Beneath this sentence is a listing. Return its lines from the one containing "You are a computer-use agent. Screen" through the last, exactly, and omit the pictures.
[GIVEN DATA Boundary: Start]
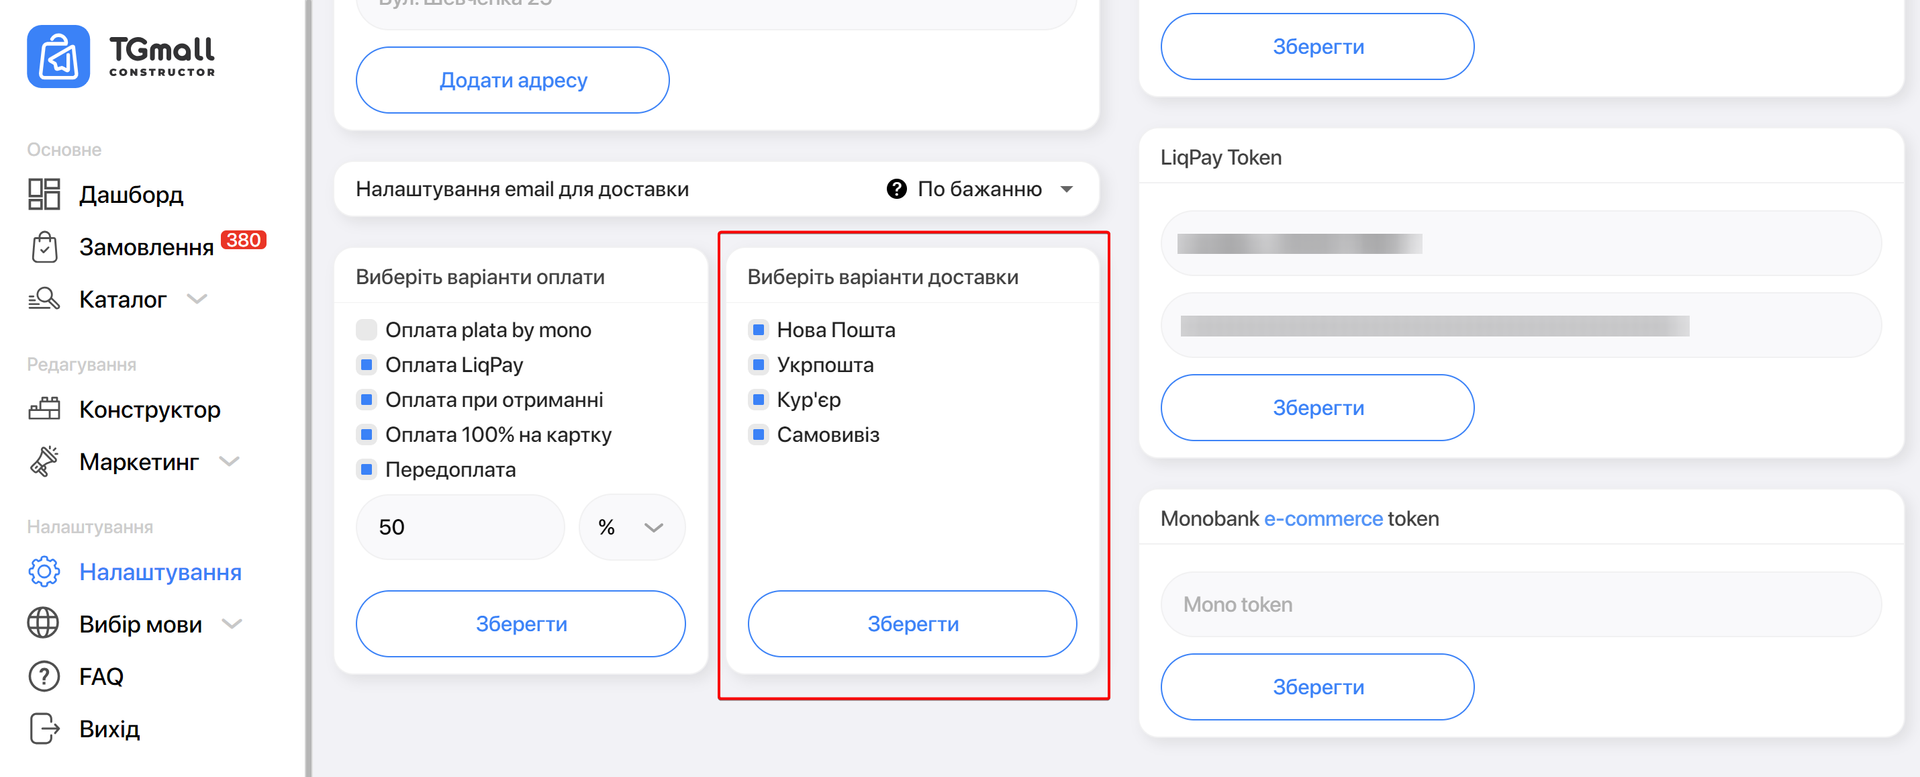The height and width of the screenshot is (777, 1920).
Task: Click the email delivery help icon
Action: tap(897, 189)
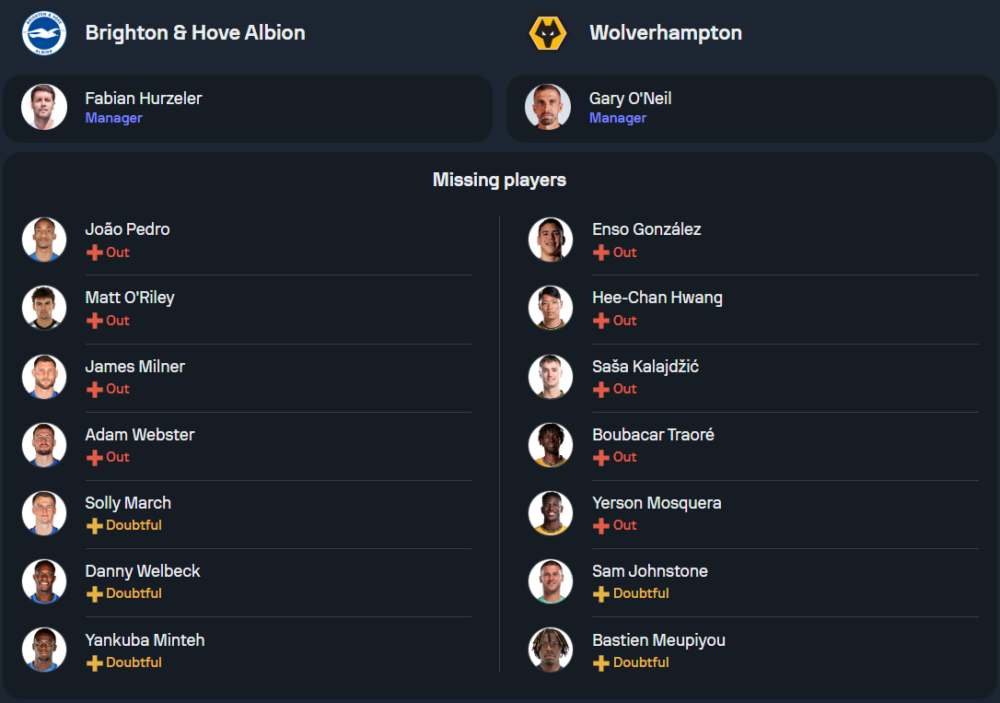Click the yellow Doubtful icon under Solly March
The height and width of the screenshot is (703, 1000).
tap(94, 526)
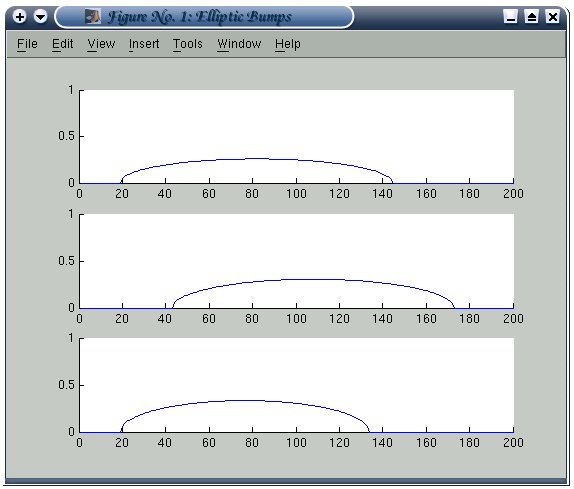Click the down-arrow icon in title bar

(40, 16)
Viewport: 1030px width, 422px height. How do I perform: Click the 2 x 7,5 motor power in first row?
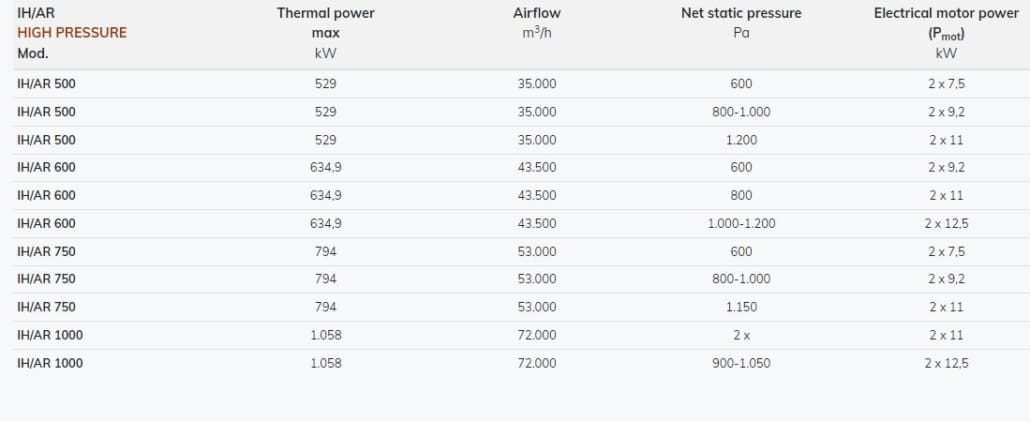(x=946, y=84)
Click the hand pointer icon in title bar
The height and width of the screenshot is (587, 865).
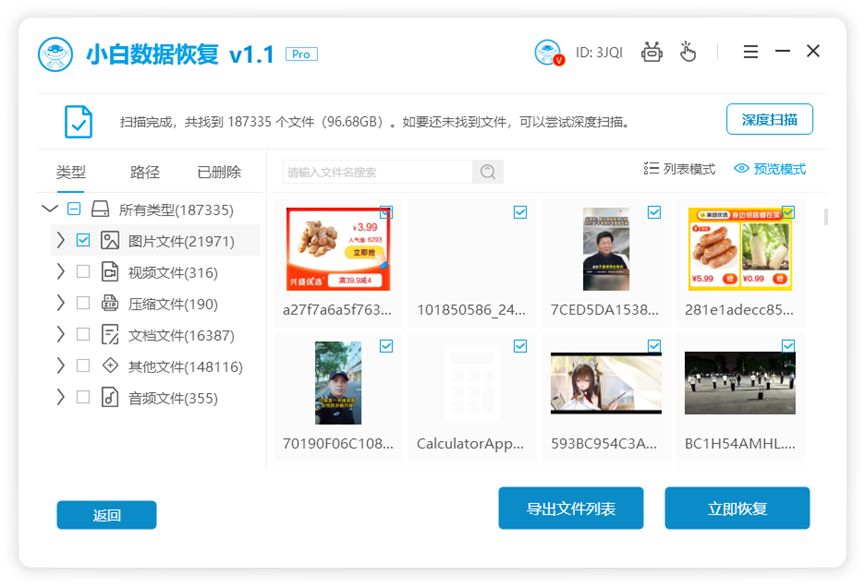coord(687,52)
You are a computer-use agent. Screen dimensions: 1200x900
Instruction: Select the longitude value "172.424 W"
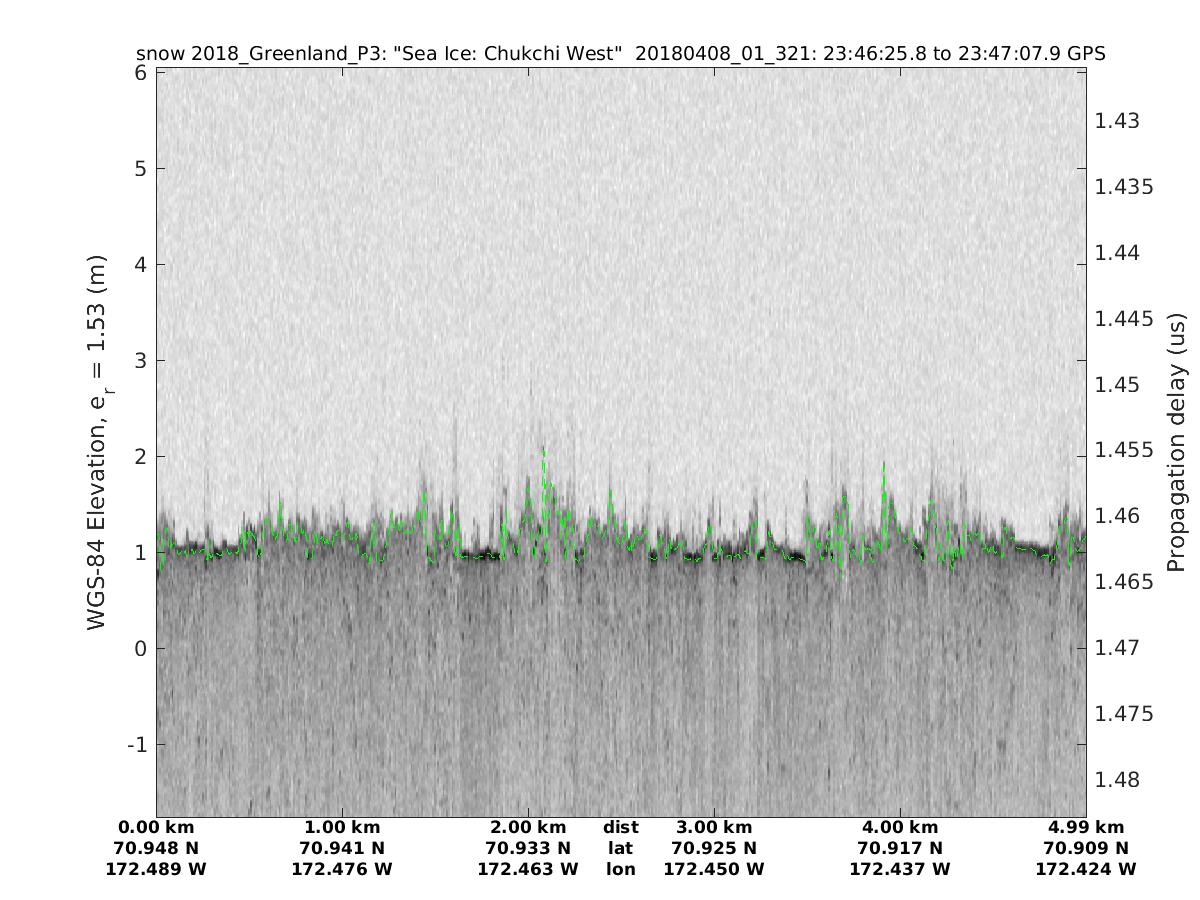[x=1086, y=869]
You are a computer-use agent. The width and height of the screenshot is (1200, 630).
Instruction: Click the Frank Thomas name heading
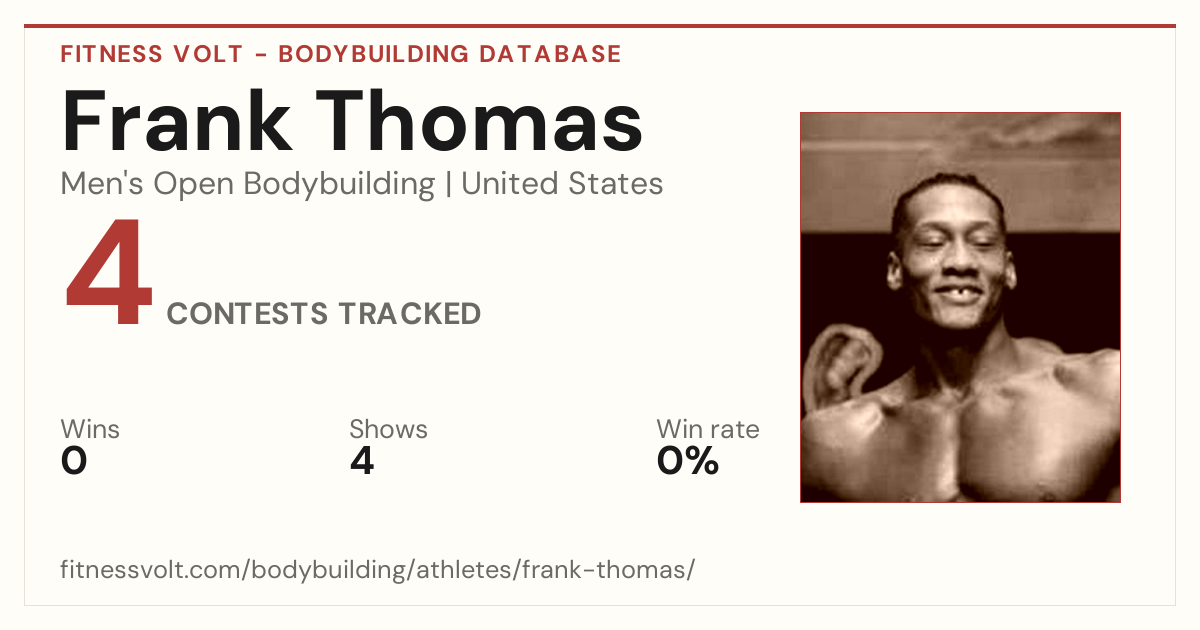coord(352,119)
[GIVEN DATA Boundary: End]
◆ REPLY TO THE EXERCISE
You are a computer-use agent. Screen dimensions: 1200x900
Instruction: Select the longitude value "172.424 W"
[x=1086, y=869]
You are a computer-use agent. The width and height of the screenshot is (1200, 630).
Instruction: Click the Frank Thomas name heading
coord(352,119)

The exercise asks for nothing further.